* **Problem to solve**
Rewrite the items from the one with "Купить выбранные (1384, 959)" down to the one with "Столовая посуда (641, 1915)", swapping "Контакты" for "Связь" and leaving everything else unchanged.

* **Listed records**
- - -
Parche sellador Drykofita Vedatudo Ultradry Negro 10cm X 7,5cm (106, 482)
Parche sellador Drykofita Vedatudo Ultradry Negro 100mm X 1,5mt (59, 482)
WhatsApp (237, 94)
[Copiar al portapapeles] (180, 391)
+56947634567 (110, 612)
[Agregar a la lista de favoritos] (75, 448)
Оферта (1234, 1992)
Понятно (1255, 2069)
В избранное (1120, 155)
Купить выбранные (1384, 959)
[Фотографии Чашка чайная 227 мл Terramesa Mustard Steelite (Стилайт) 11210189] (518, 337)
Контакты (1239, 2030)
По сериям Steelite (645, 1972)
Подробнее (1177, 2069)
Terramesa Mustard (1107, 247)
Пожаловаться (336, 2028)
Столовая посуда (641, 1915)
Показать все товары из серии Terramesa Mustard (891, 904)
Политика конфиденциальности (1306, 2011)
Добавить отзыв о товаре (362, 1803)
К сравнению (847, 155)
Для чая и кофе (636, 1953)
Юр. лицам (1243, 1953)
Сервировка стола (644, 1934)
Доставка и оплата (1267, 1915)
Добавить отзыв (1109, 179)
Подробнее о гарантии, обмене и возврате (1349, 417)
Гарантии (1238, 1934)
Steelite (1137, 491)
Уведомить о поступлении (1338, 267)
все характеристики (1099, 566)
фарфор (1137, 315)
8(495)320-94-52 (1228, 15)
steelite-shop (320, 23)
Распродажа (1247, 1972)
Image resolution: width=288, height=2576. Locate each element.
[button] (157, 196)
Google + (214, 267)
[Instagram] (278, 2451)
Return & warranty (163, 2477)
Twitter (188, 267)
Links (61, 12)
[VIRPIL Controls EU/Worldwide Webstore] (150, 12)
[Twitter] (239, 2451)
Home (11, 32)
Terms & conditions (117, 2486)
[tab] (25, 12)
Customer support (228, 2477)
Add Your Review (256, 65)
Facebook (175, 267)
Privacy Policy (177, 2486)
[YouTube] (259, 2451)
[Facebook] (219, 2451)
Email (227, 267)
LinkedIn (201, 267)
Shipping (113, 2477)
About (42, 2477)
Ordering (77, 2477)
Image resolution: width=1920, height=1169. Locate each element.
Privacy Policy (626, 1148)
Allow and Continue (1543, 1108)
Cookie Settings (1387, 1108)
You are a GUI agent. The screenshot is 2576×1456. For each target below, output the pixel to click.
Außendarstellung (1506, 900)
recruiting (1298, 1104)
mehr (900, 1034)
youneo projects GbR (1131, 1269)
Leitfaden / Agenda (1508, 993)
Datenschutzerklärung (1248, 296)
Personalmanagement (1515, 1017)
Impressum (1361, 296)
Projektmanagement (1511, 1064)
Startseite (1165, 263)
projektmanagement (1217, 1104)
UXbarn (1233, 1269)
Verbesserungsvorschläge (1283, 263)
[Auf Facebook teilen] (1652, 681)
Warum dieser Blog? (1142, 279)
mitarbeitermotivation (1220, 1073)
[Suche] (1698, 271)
- - -
* **Output for this task**
Купить выбранные (1384, 959)
[Фотографии Чашка чайная 227 мл Terramesa Mustard Steelite (Стилайт) 11210189] (518, 337)
Связь (1239, 2030)
По сериям Steelite (645, 1972)
Подробнее (1177, 2069)
Terramesa Mustard (1107, 247)
Пожаловаться (336, 2028)
Столовая посуда (641, 1915)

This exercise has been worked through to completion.